2.4. Backlog diagram
The following diagram contains the backlog work items at the epic and single task levels.
3. Versioning
As of release 0.1.0 (2024-11-01), StrictDoc follows a semantic versioning-oriented release scheme. The MAJOR.MINOR.PATCH components are managed according to the guidelines of the semantic versioning specification.
4. Quality
StrictDoc's development incorporates quality measures to ensure a high standard of code quality.
4.1. Bug reporting and tracking
StrictDoc provides an issue template for bug reports, which users can use to report bugs and other issues.
All known bugs in StrictDoc are reported as GitHub issues and labeled with the Bug tag:
4.2. Linting of code
StrictDoc uses Ruff to ensure consistent code formatting and to check for common issues in Python code.
4.3. Static analysis
StrictDoc uses mypy to statically check the robustness of its Python type system.
4.4. Testing
StrictDoc has three groups of tests: unit, integration, end-to-end tests.

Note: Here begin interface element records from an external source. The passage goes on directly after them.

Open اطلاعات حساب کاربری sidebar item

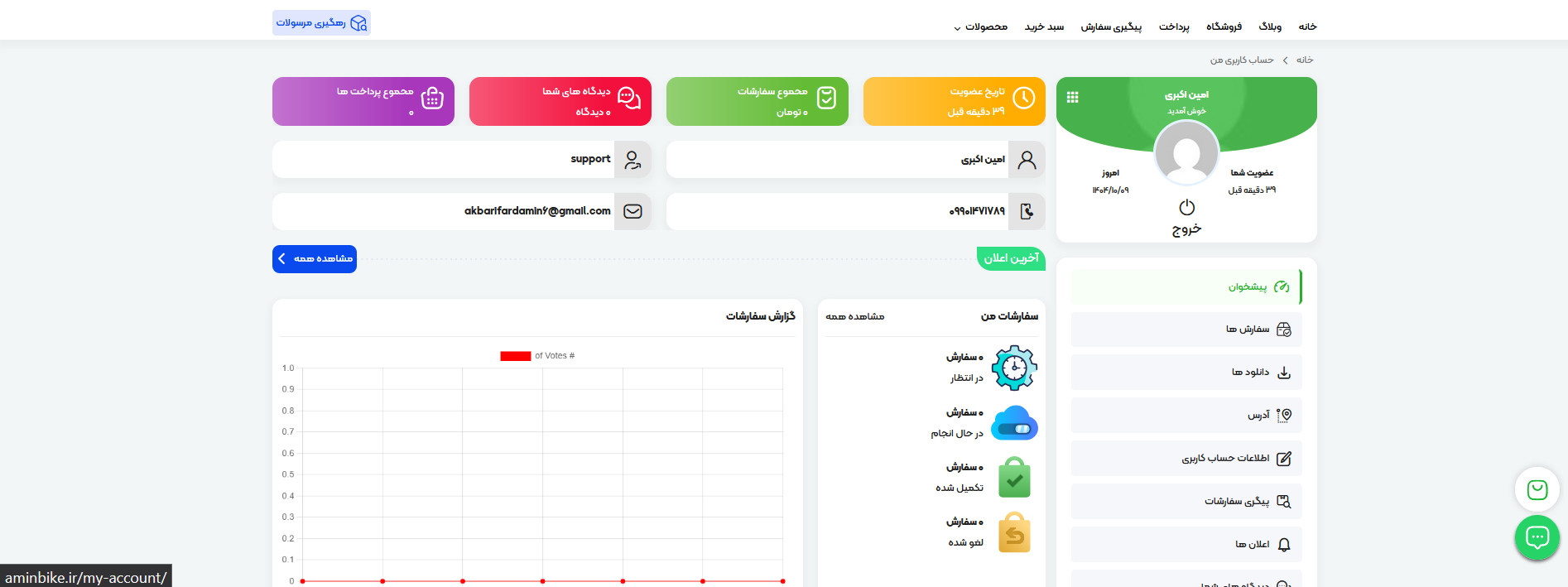point(1186,459)
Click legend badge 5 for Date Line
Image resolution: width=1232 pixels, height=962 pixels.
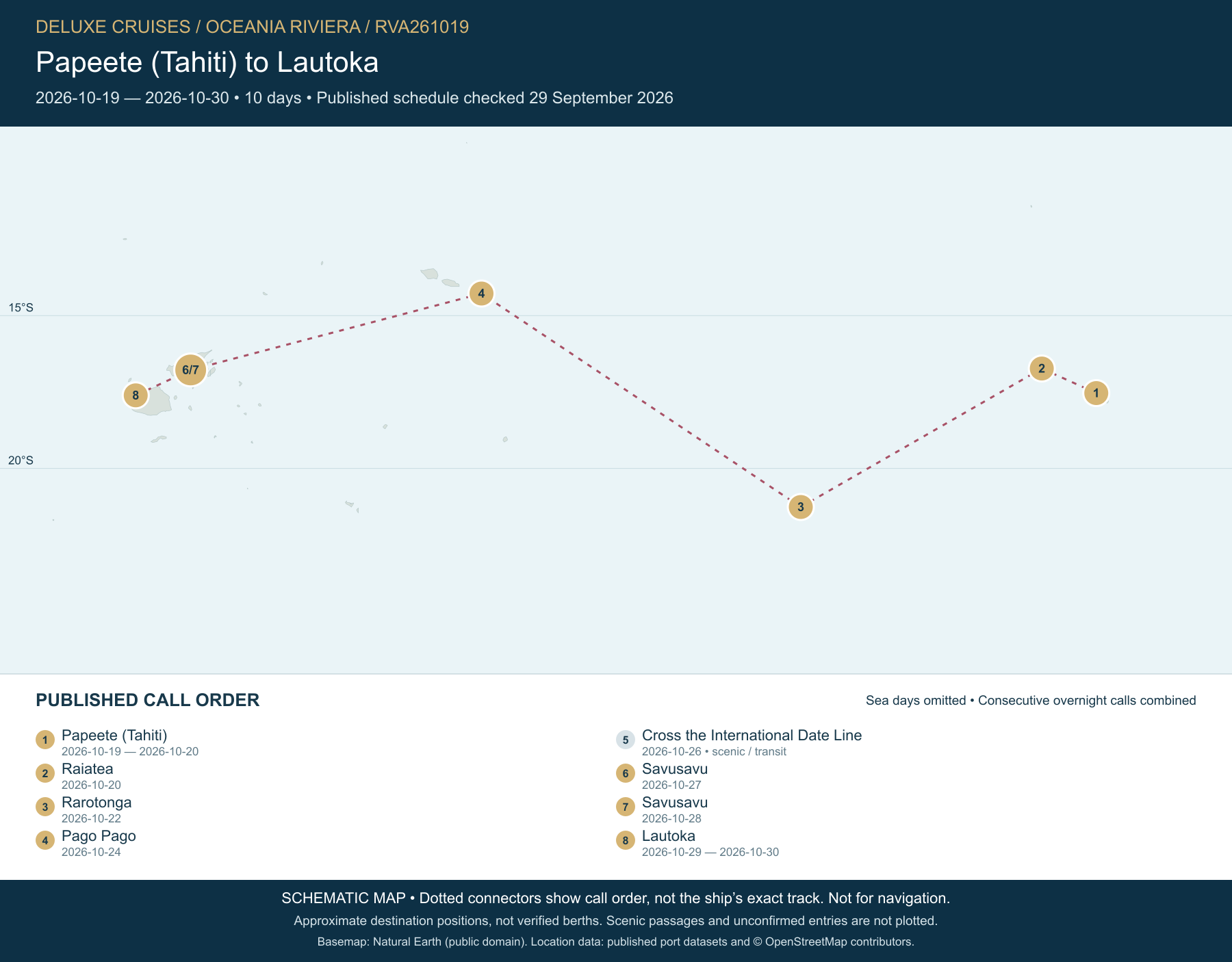tap(625, 740)
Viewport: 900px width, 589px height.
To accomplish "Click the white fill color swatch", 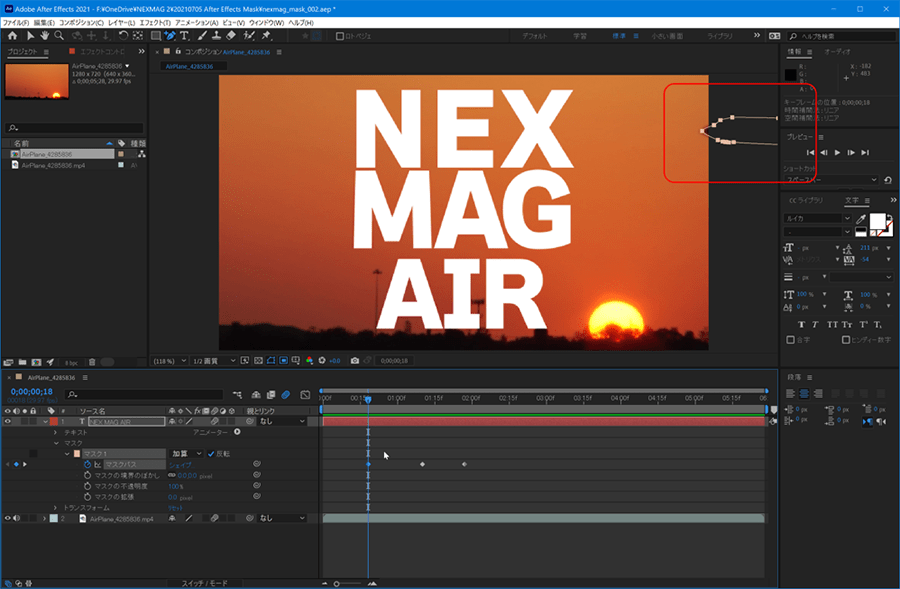I will 878,221.
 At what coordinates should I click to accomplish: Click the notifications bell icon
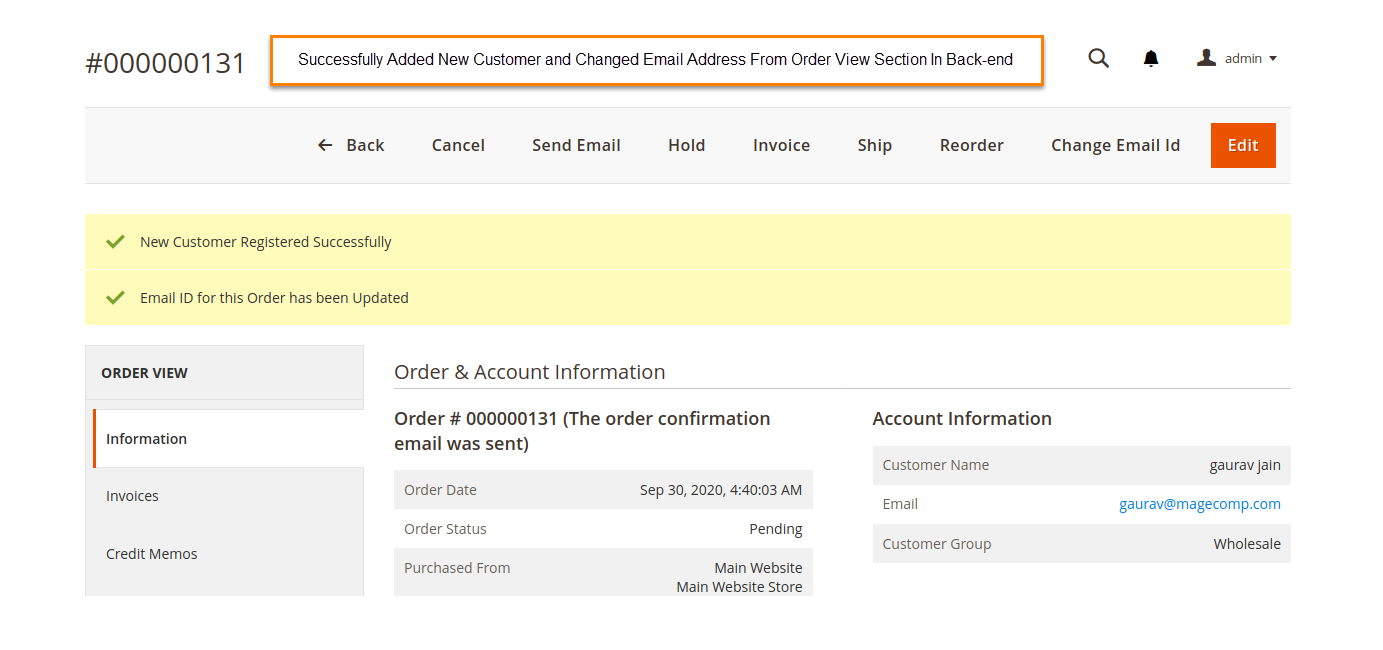click(x=1151, y=59)
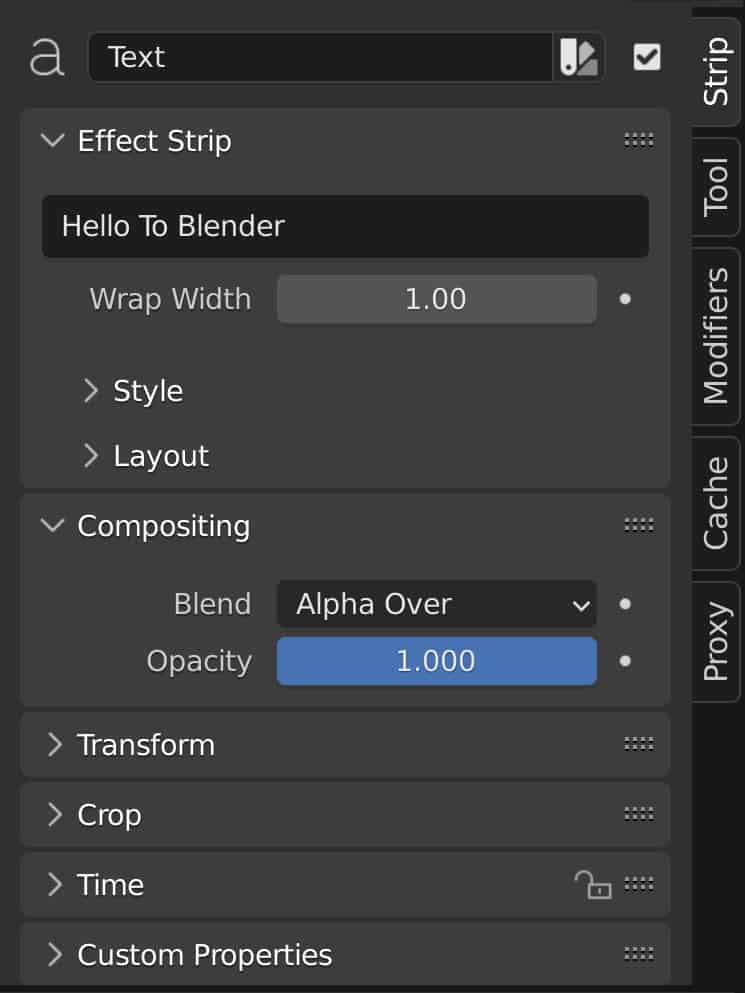This screenshot has width=745, height=993.
Task: Open the Alpha Over blend dropdown
Action: pos(436,603)
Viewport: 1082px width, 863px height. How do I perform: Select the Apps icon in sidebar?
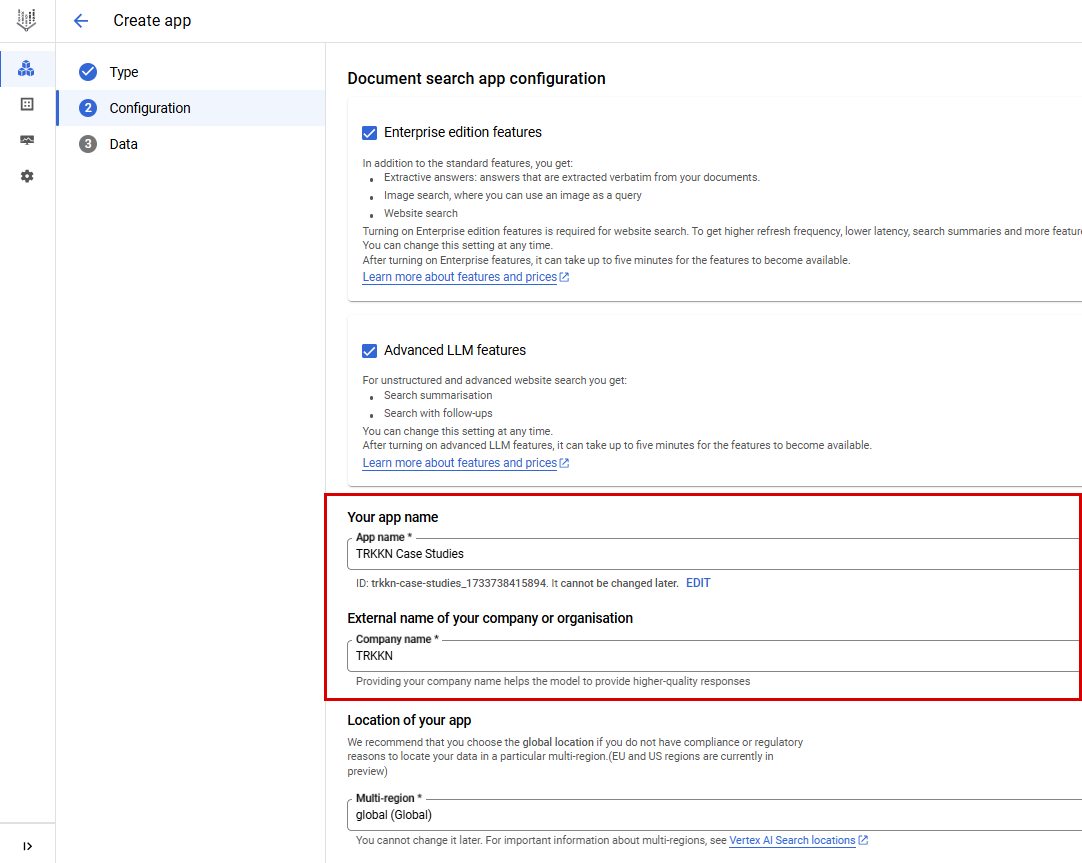pyautogui.click(x=27, y=68)
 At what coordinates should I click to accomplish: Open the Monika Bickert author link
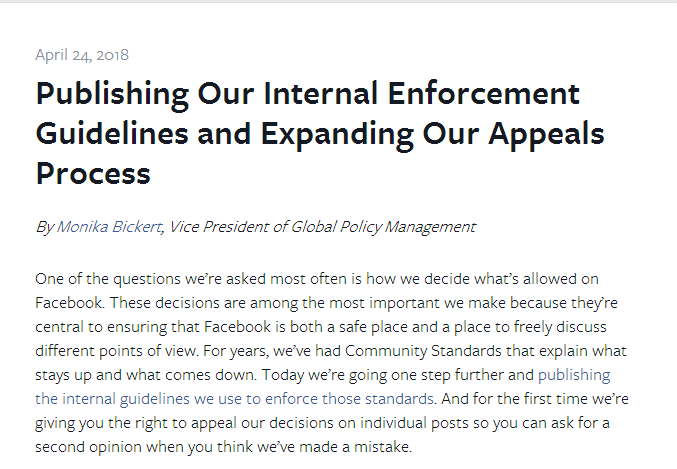point(109,227)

The unit tests are based on pytest.
The integration tests are based on the LLVM Integrated Tester and FileCheck.py. These tools are not very common, refer to How to test command-line programs with Python tools: LIT and FileCheck for a good description.
The end-to-end web interface tests are based on the SeleniumBase test framework.
4.5. Traceability between StrictDoc requirements, code, and tests
Most of StrictDoc's implemented features are tested through its own documentation artifacts. In terms of traceability, StrictDoc maintains a growing number of trace links between:
- Documentation and source files
- Source files and tests
- Tests, test results, and code coverage data
The goal is to achieve 100% traceability across all artifacts in the StrictDoc codebase.
4.6. Continuous integration (CI)
Contributions to StrictDoc are made through GitHub pull requests. Each pull request is validated by a series of checks and test jobs run on GitHub Actions CI servers.
5. Python baseline
The supported version of Python is kept to be as low as possible. As of 2025-Q4, the currently supported version is Python 3.10.
Ideally, the lowest Python version should only be raised when it is consistently deprecated by the major software platforms like Ubuntu or GitHub Actions.
Another reason for upgrading the minimum Python version is due to the upstream dependencies. As these dependencies stop supporting the older versions of Python, StrictDoc must be upgraded to maintain compatibility. With the existing dependency graph, this happens rather infrequently as most dependencies also maintain the compatibility with the older Python versions.